Instructions for the task: Reproduce verbatim the lines below from the one containing "You are a computer-use agent. Image" through the one containing "click(x=92, y=221)", both included.

---------- Record excerpts ----------

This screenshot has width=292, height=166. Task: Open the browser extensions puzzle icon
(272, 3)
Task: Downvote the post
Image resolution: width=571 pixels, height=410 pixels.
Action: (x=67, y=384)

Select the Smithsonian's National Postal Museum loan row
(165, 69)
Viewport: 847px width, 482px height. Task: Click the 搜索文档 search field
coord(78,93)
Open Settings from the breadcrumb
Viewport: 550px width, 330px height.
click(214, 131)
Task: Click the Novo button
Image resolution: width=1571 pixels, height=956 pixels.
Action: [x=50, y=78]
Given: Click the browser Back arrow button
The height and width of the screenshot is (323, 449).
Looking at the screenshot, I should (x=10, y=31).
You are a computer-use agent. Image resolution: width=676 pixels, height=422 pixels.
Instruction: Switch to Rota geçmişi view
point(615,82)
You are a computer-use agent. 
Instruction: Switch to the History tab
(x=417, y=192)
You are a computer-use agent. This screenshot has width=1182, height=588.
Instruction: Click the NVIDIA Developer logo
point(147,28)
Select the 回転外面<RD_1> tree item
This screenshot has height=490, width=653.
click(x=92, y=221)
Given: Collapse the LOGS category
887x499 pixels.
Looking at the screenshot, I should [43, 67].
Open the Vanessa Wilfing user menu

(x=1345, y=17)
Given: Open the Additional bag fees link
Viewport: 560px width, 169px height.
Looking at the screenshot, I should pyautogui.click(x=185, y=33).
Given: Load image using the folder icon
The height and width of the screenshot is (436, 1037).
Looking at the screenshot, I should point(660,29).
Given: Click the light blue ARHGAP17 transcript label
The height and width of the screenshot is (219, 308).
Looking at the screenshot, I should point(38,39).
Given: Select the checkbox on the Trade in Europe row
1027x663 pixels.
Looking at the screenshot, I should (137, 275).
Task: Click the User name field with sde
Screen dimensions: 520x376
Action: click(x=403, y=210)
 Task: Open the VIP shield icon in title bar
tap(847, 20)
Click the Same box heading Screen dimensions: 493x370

----------

Problem solution:
You are a computer-use agent. Image resolution: width=676 pixels, height=422 pixels.
Instruction: Switch to Rota geçmişi view
point(615,82)
You are a computer-use agent. 
Instruction: Switch to the History tab
(x=417, y=192)
You are a computer-use agent. This screenshot has width=1182, height=588.
Instruction: Click the NVIDIA Developer logo
point(147,28)
Select the 回転外面<RD_1> tree item
This screenshot has height=490, width=653.
click(x=92, y=221)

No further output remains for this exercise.